“This job is too much for me. How can I take care of all these people by
myself? If this is the way you’re going
to treat me, just kill me now and end my miserable life!” (Num 11, CEV)
If you’ve read my past diary entries here, it is no news
that I as a servant of God am not afraid of death. There were points in time where I felt like
saying, “God, please take me away from this life. It would be better if I die.
“Now, Lord, take away my life, for it is better for me to
die than to live.” (Jonah 4:3)
As I was re-reading Numbers 11 and Jonah 4, I realized that
Moses and Jonah at one point felt the same way as me. When I read these chapters many years ago
when I was much younger, I didn’t really pay much attention to this because I
had no experience of it. Now that I
have, as a servant, chosen the less traveled path, I have gotten to a point in
my life where I feel the same way. I
wouldn’t mind, God, if you take me away.
Recently, a relative of mine made me a kind offer which
would benefit both of us. She has money
sitting in accounts not earning her much interest or dividends. I have student loans not yet paid off. So, she offered to have my loan transferred over
to her where I would pay her a lower interest rate than I am paying. Yet, it’s a higher percentage rate than what
she gets from her accounts. That way, it
is a win-win for both of us. (She earns more and I pay less interest.)
I am hesitating to take her up on this offer because I have
been saying to God from time to time, “It would be better if you take my life
away and take me back to you.” So, what
if it does happen and I die. Then my
relative is screwed not able to collect all that money from me.

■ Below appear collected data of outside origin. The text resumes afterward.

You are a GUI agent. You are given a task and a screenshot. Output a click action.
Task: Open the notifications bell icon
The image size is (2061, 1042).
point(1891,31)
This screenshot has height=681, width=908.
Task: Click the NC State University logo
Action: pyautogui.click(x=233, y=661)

If my life ends, it is better for me to keep the student
loans as student loans with the government because student loans are forgiven upon the borrower’s
death.
However, what if I do live. (The servants in the Bible who felt the same way as me lived many more
years after they asked God to take away their life. They lived a pretty long life.) Then it would be better if I take that offer
for the mutual benefit of both my relative and me.
I will have to think about this some more, but after writing this entry, it seems clearer to me and I am leaning toward taking that offer.